Esa mirada que no nos juzga
Nos observan desde mil ventanas, algoritmos invisibles. Saben lo que nos gusta o desagrada, lo que pensamos y deseamos
Los adultos cuando nos miramos ya nos estamos juzgando. No necesitamos estar ante un tribunal de justicia. Desde que aparecemos en la escena del mundo ya somos escrutados. Nos dicen que nos parecemos a alguien: la nariz al padre, la boca a la madre, la barbilla al abuelo. Nacemos siendo retrato de los otros.
Crecemos y seguimos siendo juzgados. Hoy nos observan desde mil ventanas, algoritmos invisibles. Saben lo que nos gusta o desagrada, lo que pensamos y deseamos. Los robots se encargan hasta de recordarnos lo que ellos creen que nos agradaría comprar. Somos observados por mil ojos desparramados por el planeta. Pronto podremos ser vistos hasta desde el cosmos. Vistos y juzgados.
Los robots se encargan de recordarnos lo que ellos creen que nos agradaría comprar
¿Existirá alguien o algún lugar donde no se nos juzgue, donde se nos acepte como somos, donde no nos pregunten nada, donde no nos examinen siempre y donde deseen solo que existamos? Sí, el mundo de los pequeños, cuanto más pequeños, mejor. Sólo un niño no te juzga, ni le interesa lo que compras o lo que vistes, si eres pobre o rico, joven o viejo, feo o guapo. Te quieren para compartir tu presencia, para que juegues con ellos. Te aman si tú les amas. No te preguntan nada.
El niño o la niña pequeña no ve mis arrugas, no se fija si camino erguido o encorvado por el tiempo, no le importa lo que gano o lo que sueño. No entiende que pueda cansarme. Soy siempre, para él, su superhéroe.

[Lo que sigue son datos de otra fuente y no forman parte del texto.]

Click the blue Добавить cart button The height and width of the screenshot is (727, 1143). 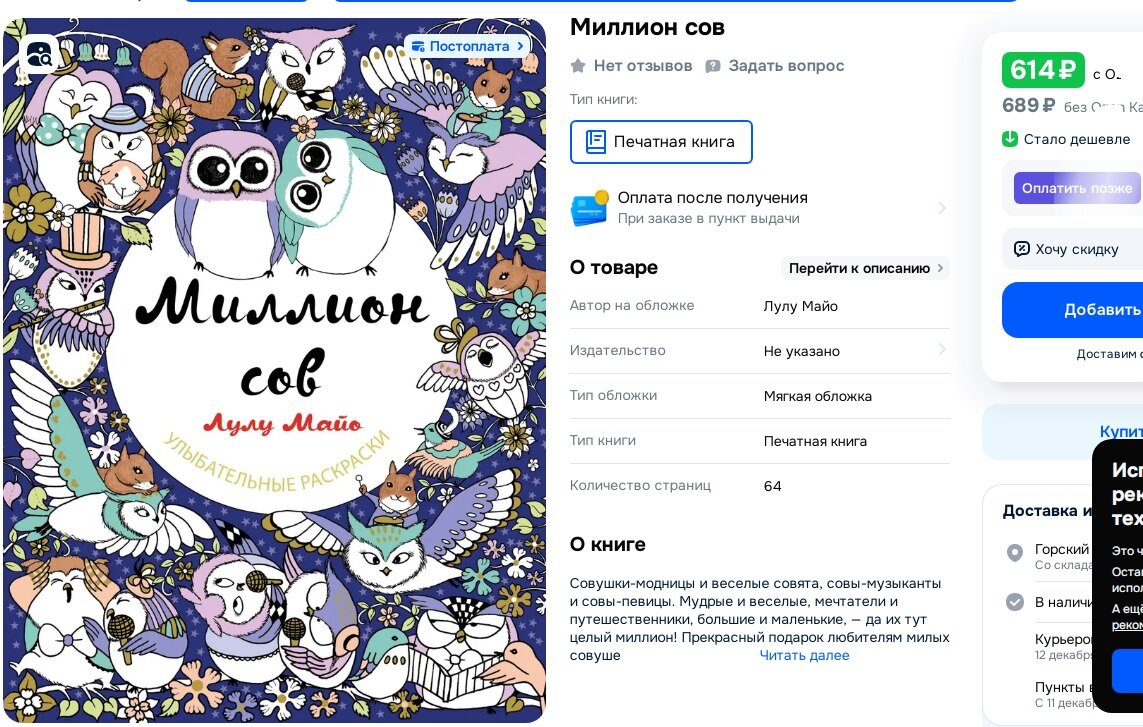[x=1072, y=309]
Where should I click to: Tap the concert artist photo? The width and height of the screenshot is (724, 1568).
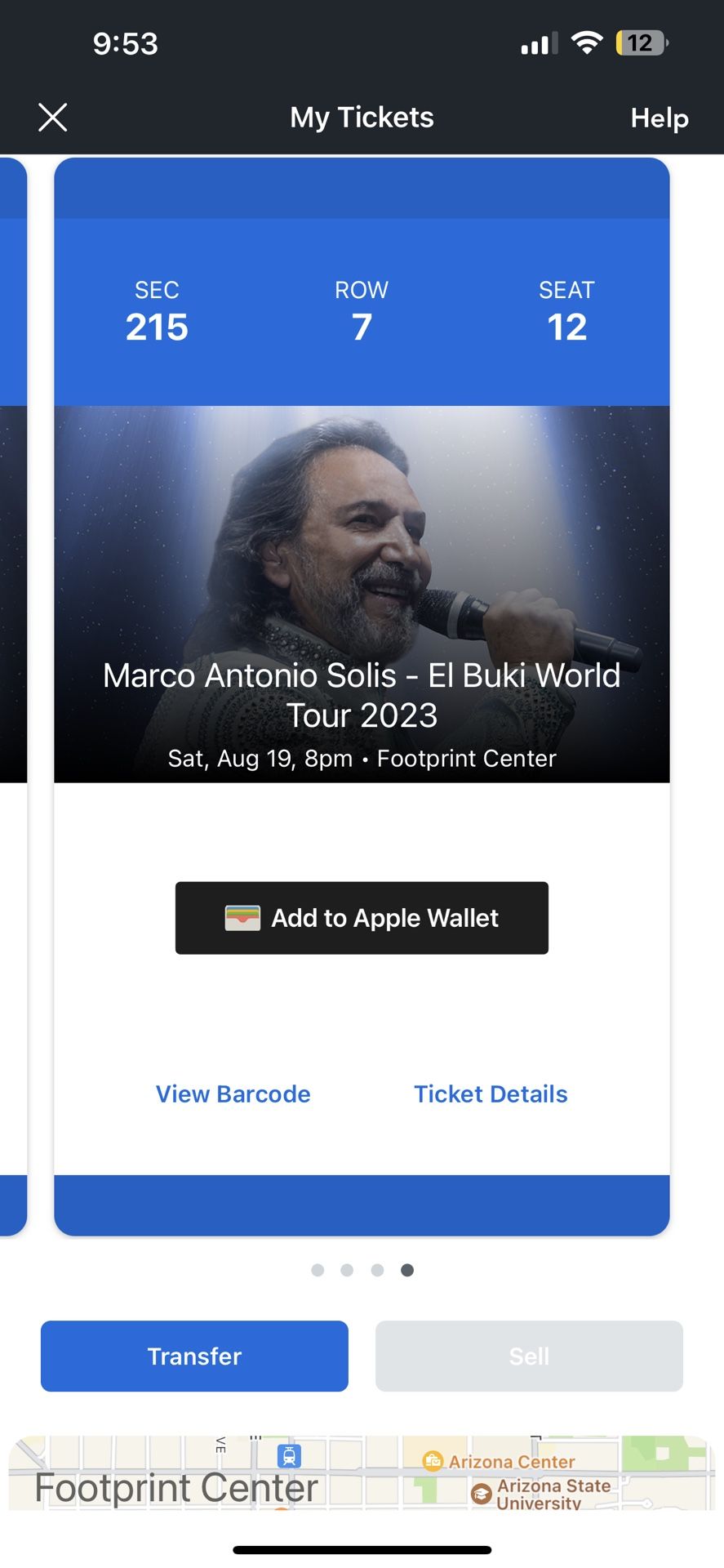[x=362, y=539]
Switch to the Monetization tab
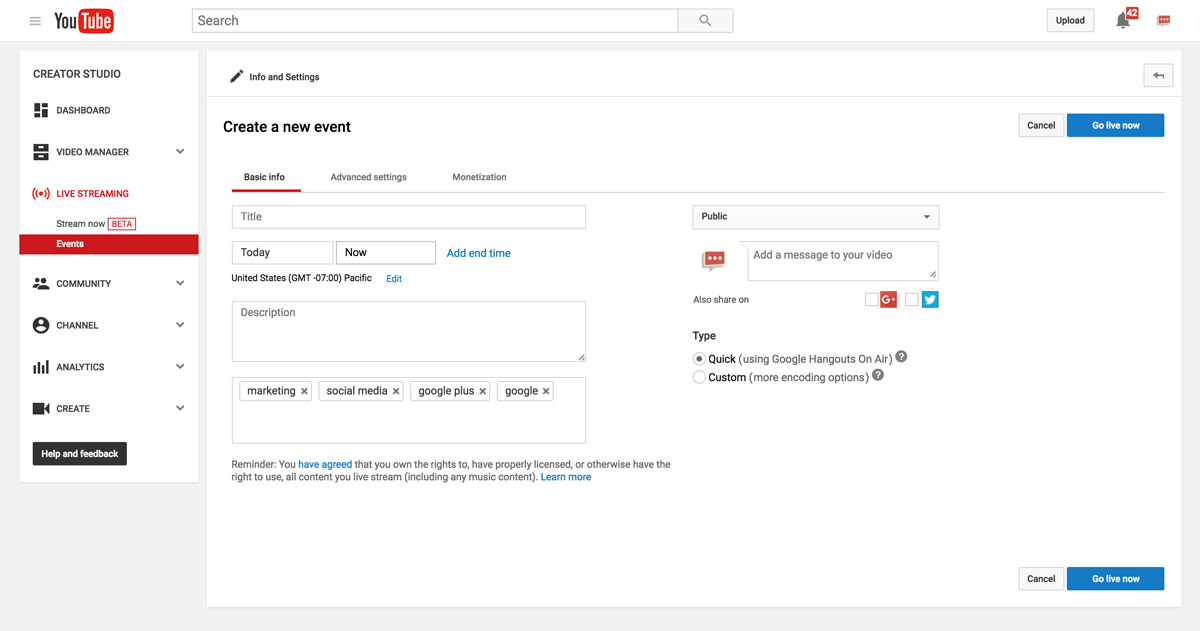This screenshot has width=1200, height=631. click(479, 177)
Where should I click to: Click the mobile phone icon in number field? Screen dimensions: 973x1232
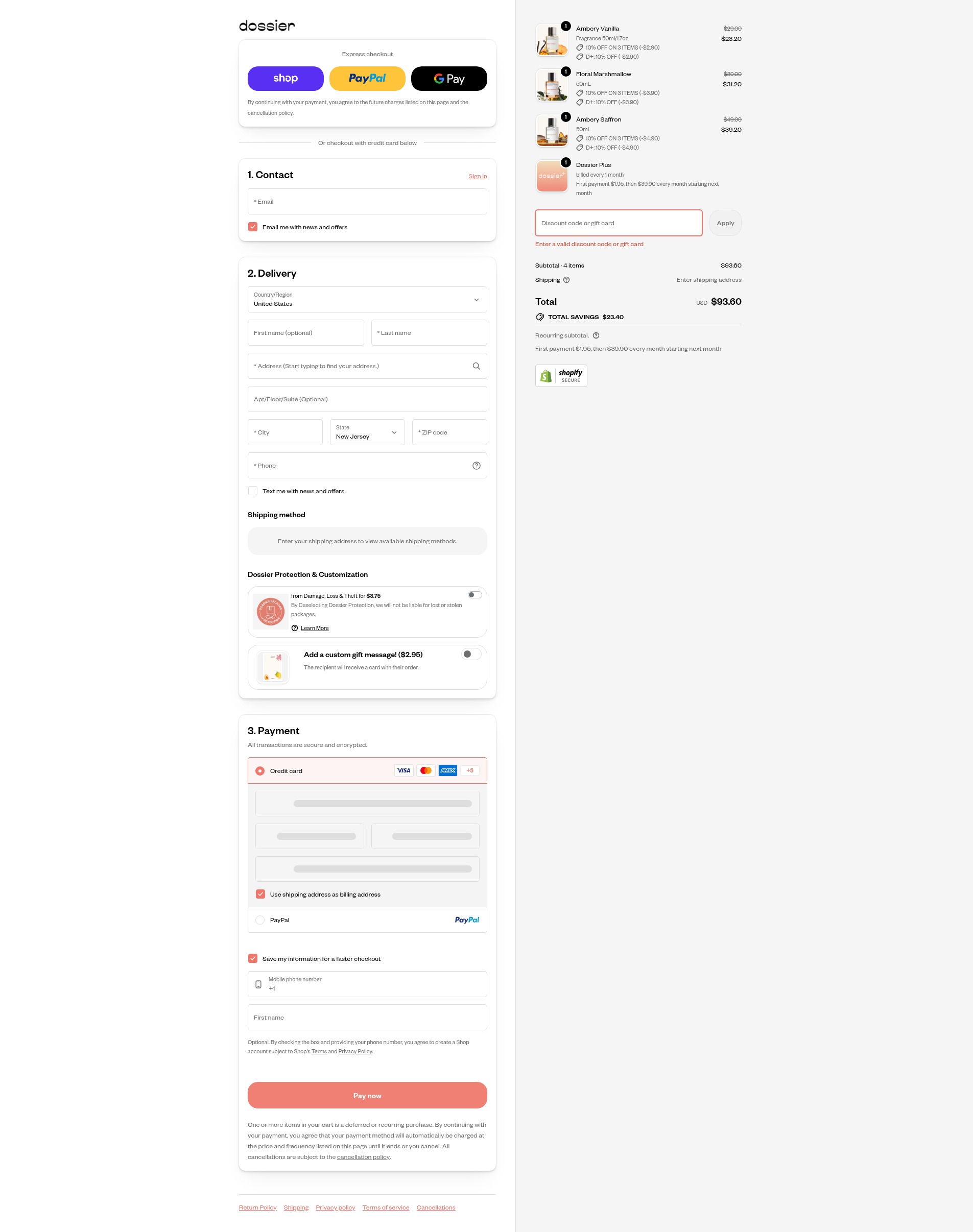coord(258,984)
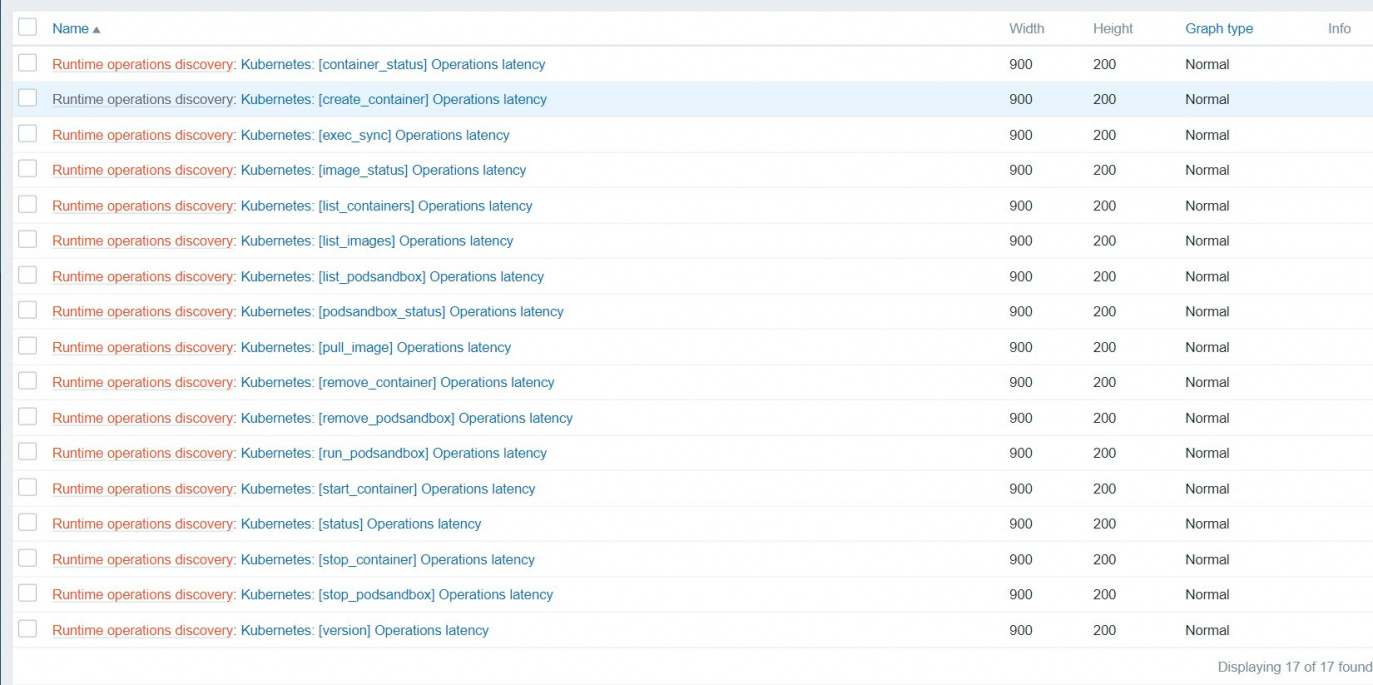The height and width of the screenshot is (685, 1373).
Task: Go to Runtime operations discovery from [start_container] row
Action: click(x=143, y=489)
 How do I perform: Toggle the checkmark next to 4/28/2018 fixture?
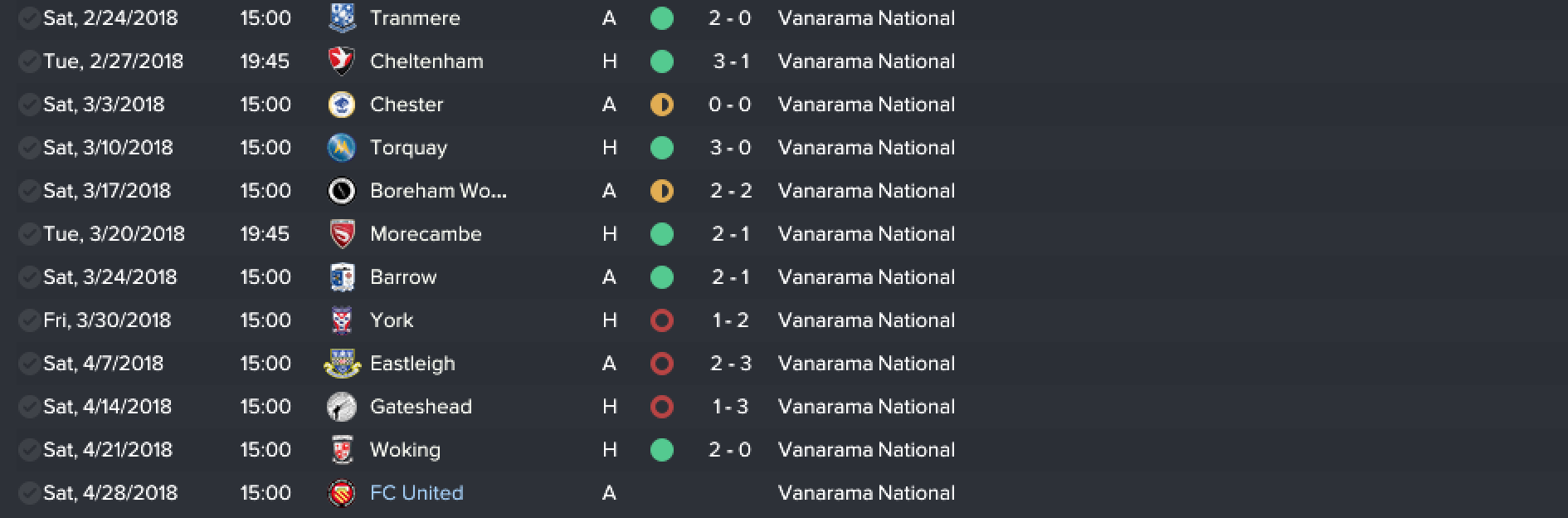tap(29, 493)
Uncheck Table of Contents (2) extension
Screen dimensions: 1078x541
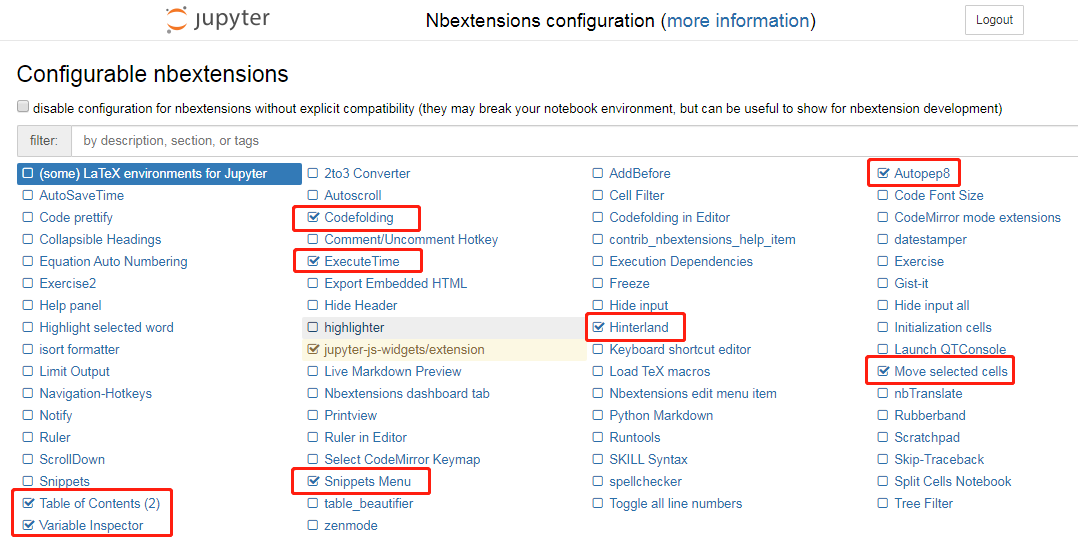(x=29, y=503)
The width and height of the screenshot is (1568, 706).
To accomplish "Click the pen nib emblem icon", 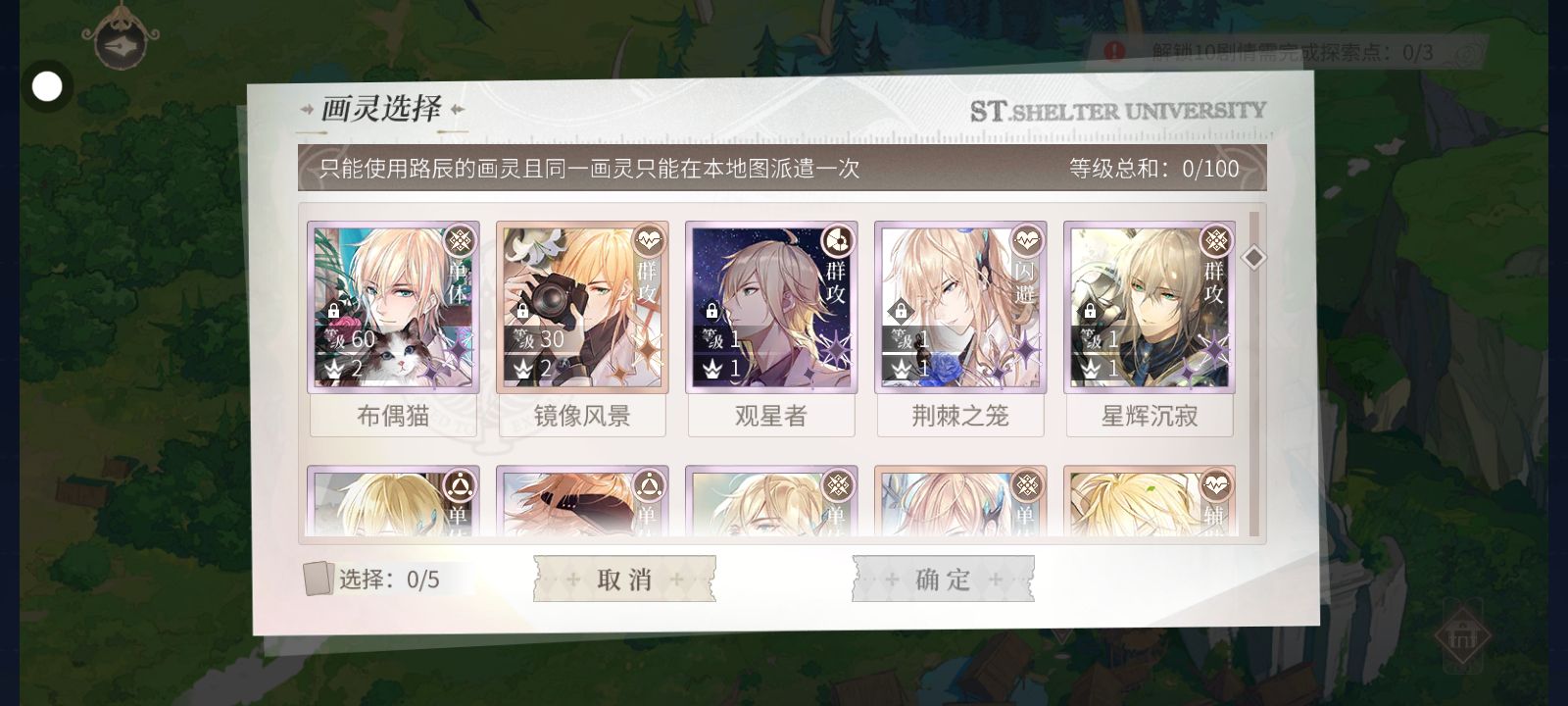I will click(121, 41).
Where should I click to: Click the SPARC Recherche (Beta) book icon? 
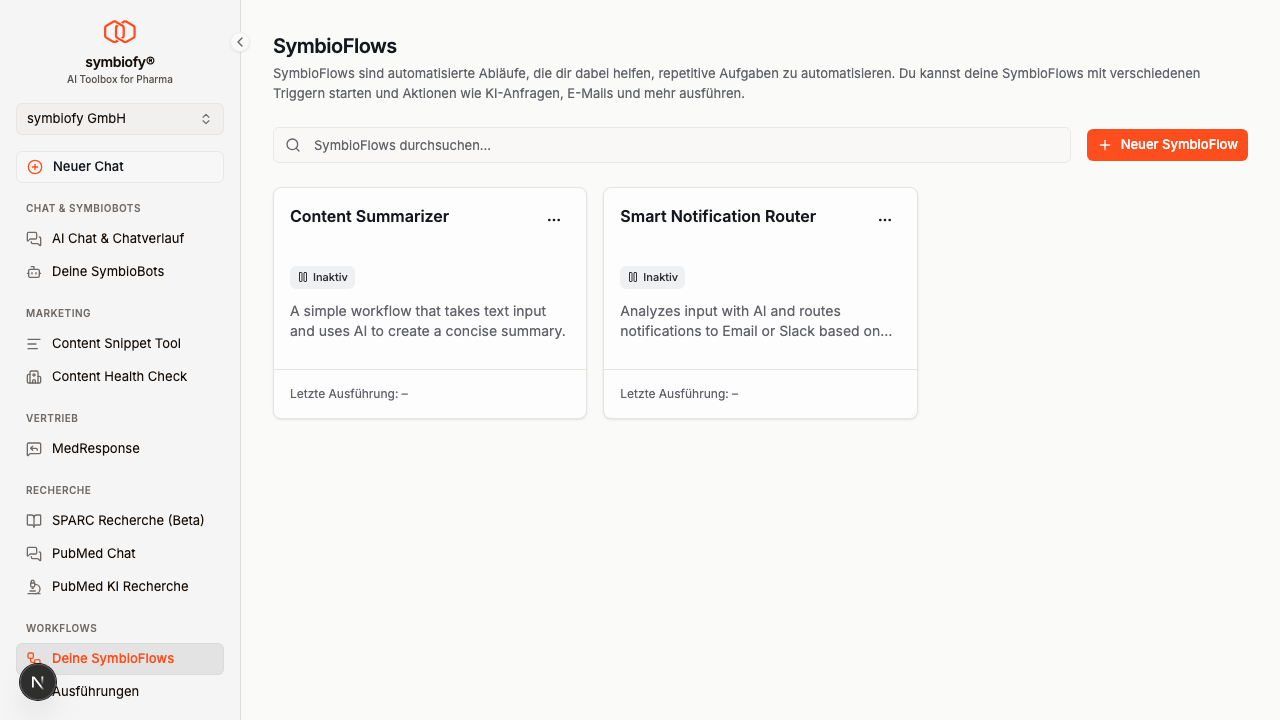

El mundo adulto es incapaz de aceptar que pueden existir momentos de descanso y poesía
Fuera de ese planeta, las miradas de los otros se convierten en juicios. A mi hija Maya, cuando era muy pequeña e iba ya a la escuela, le gustaba que las madres trajeran a casa a sus compañeras de colegio para jugar. Con mis prejuicios de adulto, intentaba indagar qué hacían sus padres. Mi hija me miraba extrañada y me decía: “¡Y yo qué sé!”. Y si le insistía, me respondía: “Es que no me interesa lo que son sus padres. Me gustan mis amigas y basta”.
Hoy los medios de comunicación publican, cada vez con mayor frecuencia, estudios sobre cómo convertir la dura rutina de nuestro día a día en momentos de simple placer. Nos incitan a saborear las “pequeñas felicidades”.
Son los niños quienes más y mejor aman la paz. No les regalemos juguetes de guerra
Tendrían que recordarnos que existe ese mundo infantil, un paraíso perdido, donde poder reflejarnos y cobijarnos sin que se nos juzgue, y donde somos siempre acogidos con el frescor de la primera vez.
El escritor italiano de la mafia, Leonardo Sciascia, me decía que no somos inocentes ni cuando nacemos. Es verdad, pero también lo es que el mundo de la infancia y sus espacios de fantasía -aún no contaminados por el pecado de juzgar- nos ofrecen ese rincón donde podemos sentirnos al reparo del ojo escrutador del Gran Hermano.
El mundo adulto anda cada vez más inquieto y escéptico, incapaz de aceptar que también pueden existir momentos de descanso y de poesía, de silencio y de aceptación, de perdón y no sólo de rabias y peleas.
Si hay algo que a los niños les hace sufrir y sentirse adultos prematuramente es ver a sus padres pelearse. Ellos nos quieren juntos y alegres. Lloran, pero no les gustan las lágrimas de los adultos. Les crean miedo e inseguridad. Les obligan a crecer a destiempo, como las guerras empujan a envejecer a los adultos. También las guerras verbales, que abundan en las redes sociales, matan, a veces, más que las armas de fuego.
Son los niños quienes más y mejor aman la paz. No les regalemos, por favor, juguetes de guerra. Mejor los que cultiven sus fantasías e ilusiones. Tiempo tendrán de darse de bruces contra la violencia que embrutece a la humanidad.